Every team we've worked with started with an evaluation set and ended up rebuilding it after their first production incident. The first version usually proved that the demo still worked. It did not prove that the product could keep working after new users, new documents, new model behavior, and new support tickets arrived.

The fix is to treat the eval harness as a product surface, not a test fixture.

Treat evaluation as a product

The eval harness has users: engineers debugging regressions, product owners deciding whether a release can ship, support leads deciding whether a failure becomes a blocker, and finance owners watching model cost. Those users have workflows, and the data has a schema. Skip these and you'll have an eval set that nobody trusts within a quarter.

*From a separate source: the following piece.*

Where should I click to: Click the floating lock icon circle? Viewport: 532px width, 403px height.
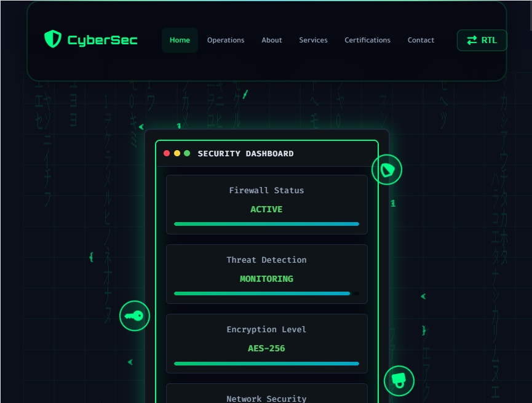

The failure mode is predictable: the first eval is a spreadsheet of happy-path examples, the product ships, support finds edge cases, and nobody knows whether the new examples belong in the blocking set, the monitoring set, or the backlog. By then, the eval is treated as a test fixture instead of a product surface.

The three sets we separate

The first mistake is putting every example into one blocking set. Production examples do not all play the same role.

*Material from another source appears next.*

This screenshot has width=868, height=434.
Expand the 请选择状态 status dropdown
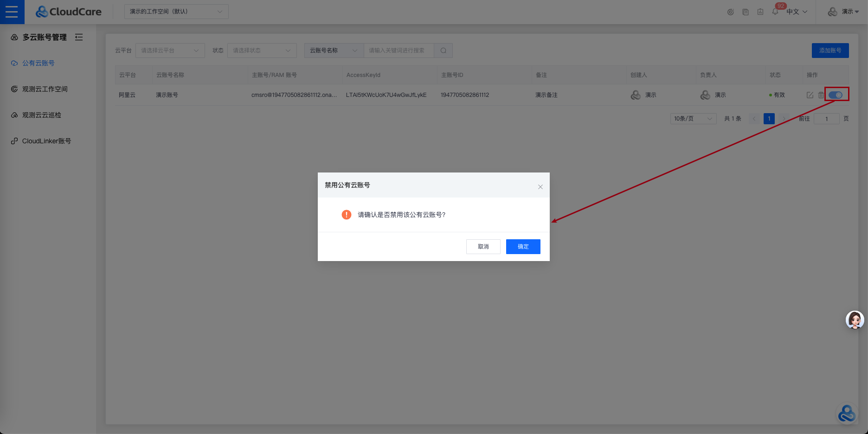(x=262, y=51)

Blocking set: small, stable, and severe. If this fails, the release stops.
Monitoring set: larger and noisier. If this drifts, someone investigates, but not every miss blocks a release.
Backlog set: real failures that are not yet understood well enough to become a gate.

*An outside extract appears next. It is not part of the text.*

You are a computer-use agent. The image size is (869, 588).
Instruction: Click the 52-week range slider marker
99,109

That separation matters because eval trust is fragile. If the blocking set contains ambiguous examples, engineers learn to ignore red runs. If the monitoring set is too small, product quality drifts without anyone noticing. If the backlog never graduates into a gate, production keeps rediscovering the same failure.

What the factory includes now

A versioned eval dataset stored alongside the code.
A scorecard with explicit thresholds for blocking a release.
A weekly review where new regressions get triaged before they pile up.
A fixture generator for recurring edge cases: bad sources, stale records, malformed tool calls, unsafe requests, and "needs human" moments.
A cost and latency budget next to the quality threshold.
Ownership: one person who can decide whether a new production failure becomes a release blocker.

What belongs in the first version

Real user inputs, not invented prompt examples.
Expected answers, refusal cases, and "needs human" cases.
A small adversarial set for the failures the business cannot tolerate.
A cost and latency budget next to the quality threshold.
An owner who can decide when a new production failure becomes a release blocker.

What does not belong yet

Not every weird production failure belongs in the blocking eval the day it appears. Some failures need product judgment first. Some reveal a missing workflow state. Some are data-quality problems upstream of the model. Some should become monitoring examples before they become release gates.

The eval review exists to make that call deliberately. Otherwise the harness becomes a junk drawer of scary anecdotes, and the team stops trusting it.

The handover standard

At handover, your team should be able to answer five questions without us:

Which eval cases block a release?
Which examples are monitored but not blocking?
How does a new production failure become an eval case?
Who owns threshold changes?
What cost and latency budget does the model route have to respect?

The point is not to make the eval huge. The point is to make it trusted enough that a green run means something and a red run stops the release.